Starting at the line containing "Microsoft Visio (39, 219)" and ending at the line containing "[Семинары-практикумы для Аналитиков]", print every line of the material below exactly, both ends included, and stop there.
##### Exercise data
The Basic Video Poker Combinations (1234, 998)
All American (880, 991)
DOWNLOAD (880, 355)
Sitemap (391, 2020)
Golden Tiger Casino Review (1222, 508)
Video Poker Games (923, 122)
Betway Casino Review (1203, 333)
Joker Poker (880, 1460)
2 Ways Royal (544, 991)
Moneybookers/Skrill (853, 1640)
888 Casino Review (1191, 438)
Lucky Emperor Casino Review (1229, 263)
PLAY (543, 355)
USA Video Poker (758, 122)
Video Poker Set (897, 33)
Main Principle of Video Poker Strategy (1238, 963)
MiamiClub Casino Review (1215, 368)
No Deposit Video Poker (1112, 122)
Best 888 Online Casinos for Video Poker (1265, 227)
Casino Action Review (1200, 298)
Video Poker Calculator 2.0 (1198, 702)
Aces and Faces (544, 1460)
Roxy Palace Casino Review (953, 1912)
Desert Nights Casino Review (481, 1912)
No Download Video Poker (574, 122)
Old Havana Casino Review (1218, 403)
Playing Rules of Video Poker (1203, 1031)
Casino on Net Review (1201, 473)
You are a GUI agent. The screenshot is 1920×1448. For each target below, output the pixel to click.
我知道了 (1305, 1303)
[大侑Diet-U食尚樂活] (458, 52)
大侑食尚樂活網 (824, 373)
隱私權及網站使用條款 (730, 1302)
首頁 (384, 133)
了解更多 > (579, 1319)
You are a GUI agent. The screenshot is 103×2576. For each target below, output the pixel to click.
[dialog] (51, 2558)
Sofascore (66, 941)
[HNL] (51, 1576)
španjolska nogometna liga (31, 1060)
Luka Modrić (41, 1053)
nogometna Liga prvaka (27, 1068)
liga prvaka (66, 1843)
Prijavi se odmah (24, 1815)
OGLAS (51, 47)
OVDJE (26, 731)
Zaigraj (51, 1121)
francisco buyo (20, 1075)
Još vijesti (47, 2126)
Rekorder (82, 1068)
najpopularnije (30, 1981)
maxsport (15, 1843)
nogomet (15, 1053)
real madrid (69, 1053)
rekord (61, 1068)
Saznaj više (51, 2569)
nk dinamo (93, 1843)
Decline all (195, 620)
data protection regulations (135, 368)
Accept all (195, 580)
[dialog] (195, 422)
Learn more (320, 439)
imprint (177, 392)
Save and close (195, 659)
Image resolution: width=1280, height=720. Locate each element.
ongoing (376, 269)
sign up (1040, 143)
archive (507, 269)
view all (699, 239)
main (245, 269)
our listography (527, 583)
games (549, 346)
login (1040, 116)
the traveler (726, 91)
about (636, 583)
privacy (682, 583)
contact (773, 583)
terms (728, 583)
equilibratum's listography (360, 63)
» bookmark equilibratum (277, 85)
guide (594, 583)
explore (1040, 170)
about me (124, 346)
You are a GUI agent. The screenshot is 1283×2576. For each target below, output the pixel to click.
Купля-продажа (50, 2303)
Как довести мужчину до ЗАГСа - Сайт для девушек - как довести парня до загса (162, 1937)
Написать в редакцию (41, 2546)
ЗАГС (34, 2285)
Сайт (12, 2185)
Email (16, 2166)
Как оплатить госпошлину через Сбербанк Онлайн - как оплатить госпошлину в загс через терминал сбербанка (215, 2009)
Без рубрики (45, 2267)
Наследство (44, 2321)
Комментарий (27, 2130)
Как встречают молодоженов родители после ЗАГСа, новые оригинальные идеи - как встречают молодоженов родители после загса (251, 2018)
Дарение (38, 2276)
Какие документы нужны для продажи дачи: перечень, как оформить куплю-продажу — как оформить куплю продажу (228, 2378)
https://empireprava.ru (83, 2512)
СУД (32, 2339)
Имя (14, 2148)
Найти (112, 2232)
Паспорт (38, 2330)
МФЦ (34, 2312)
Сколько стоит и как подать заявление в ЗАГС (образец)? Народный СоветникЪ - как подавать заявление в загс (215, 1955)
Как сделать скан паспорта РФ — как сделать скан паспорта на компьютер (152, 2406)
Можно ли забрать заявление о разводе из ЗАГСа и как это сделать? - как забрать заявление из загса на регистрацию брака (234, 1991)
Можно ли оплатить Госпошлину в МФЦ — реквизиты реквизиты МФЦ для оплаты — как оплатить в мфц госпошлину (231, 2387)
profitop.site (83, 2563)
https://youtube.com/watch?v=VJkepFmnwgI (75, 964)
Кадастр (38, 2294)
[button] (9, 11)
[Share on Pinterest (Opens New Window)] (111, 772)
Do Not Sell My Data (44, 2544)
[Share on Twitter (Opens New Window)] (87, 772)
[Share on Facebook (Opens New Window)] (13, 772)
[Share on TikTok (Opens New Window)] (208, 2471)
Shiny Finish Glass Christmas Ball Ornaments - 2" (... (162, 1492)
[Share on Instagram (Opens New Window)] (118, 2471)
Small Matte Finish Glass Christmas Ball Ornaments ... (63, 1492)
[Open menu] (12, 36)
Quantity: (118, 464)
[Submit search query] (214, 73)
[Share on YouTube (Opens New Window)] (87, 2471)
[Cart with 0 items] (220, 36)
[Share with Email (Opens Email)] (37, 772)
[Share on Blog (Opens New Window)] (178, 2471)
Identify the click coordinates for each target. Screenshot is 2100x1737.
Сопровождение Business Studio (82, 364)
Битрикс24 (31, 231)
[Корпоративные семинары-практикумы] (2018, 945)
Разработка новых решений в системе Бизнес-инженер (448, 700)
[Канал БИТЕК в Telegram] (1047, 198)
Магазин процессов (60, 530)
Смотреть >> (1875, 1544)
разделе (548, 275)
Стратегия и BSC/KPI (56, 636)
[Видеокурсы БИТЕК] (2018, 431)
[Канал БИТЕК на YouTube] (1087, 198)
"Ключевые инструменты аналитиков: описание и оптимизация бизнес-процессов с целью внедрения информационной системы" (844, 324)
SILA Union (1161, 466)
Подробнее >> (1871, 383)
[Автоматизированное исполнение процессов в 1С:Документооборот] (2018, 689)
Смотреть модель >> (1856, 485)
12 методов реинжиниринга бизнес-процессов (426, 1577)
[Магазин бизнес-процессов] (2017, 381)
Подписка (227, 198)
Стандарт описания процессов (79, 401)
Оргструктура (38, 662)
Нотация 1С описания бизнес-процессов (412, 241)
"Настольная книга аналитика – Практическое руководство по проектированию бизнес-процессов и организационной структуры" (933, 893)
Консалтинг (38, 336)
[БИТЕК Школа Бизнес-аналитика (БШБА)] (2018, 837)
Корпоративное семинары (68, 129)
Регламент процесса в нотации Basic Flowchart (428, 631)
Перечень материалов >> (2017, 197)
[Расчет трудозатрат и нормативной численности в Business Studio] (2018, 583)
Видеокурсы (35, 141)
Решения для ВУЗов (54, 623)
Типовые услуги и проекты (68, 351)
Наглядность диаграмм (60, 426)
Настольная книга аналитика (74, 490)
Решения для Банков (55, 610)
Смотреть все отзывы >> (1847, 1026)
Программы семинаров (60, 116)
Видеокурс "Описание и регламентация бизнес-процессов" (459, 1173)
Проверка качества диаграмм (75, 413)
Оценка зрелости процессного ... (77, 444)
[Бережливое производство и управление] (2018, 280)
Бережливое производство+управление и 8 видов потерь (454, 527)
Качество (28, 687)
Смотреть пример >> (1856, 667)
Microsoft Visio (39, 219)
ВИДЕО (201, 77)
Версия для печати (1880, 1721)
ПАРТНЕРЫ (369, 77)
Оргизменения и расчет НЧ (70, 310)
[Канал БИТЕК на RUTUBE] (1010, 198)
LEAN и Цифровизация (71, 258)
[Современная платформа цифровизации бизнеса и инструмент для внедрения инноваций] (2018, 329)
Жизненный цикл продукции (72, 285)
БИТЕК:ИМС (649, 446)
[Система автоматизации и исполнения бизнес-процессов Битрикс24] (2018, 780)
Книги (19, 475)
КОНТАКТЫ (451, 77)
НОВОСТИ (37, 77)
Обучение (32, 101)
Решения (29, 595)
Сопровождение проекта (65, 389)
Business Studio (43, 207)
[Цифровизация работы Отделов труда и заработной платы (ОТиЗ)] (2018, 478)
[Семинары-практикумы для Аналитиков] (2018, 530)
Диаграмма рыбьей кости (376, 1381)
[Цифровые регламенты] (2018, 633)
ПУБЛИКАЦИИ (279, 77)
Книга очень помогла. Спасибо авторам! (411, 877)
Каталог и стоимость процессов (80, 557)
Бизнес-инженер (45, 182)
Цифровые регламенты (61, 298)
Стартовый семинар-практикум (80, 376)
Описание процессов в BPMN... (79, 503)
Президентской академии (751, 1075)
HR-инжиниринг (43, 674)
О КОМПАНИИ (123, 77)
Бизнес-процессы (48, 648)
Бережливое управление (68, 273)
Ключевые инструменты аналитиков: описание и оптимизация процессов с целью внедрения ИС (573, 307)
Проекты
##########
- [Answer box]
Microsoft Visio (39, 219)
ВИДЕО (201, 77)
Версия для печати (1880, 1721)
ПАРТНЕРЫ (369, 77)
Оргизменения и расчет НЧ (70, 310)
[Канал БИТЕК на RUTUBE] (1010, 198)
LEAN и Цифровизация (71, 258)
[Современная платформа цифровизации бизнеса и инструмент для внедрения инноваций] (2018, 329)
Жизненный цикл продукции (72, 285)
БИТЕК:ИМС (649, 446)
[Система автоматизации и исполнения бизнес-процессов Битрикс24] (2018, 780)
Книги (19, 475)
КОНТАКТЫ (451, 77)
НОВОСТИ (37, 77)
Обучение (32, 101)
Решения (29, 595)
Сопровождение проекта (65, 389)
Business Studio (43, 207)
[Цифровизация работы Отделов труда и заработной платы (ОТиЗ)] (2018, 478)
[Семинары-практикумы для Аналитиков] (2018, 530)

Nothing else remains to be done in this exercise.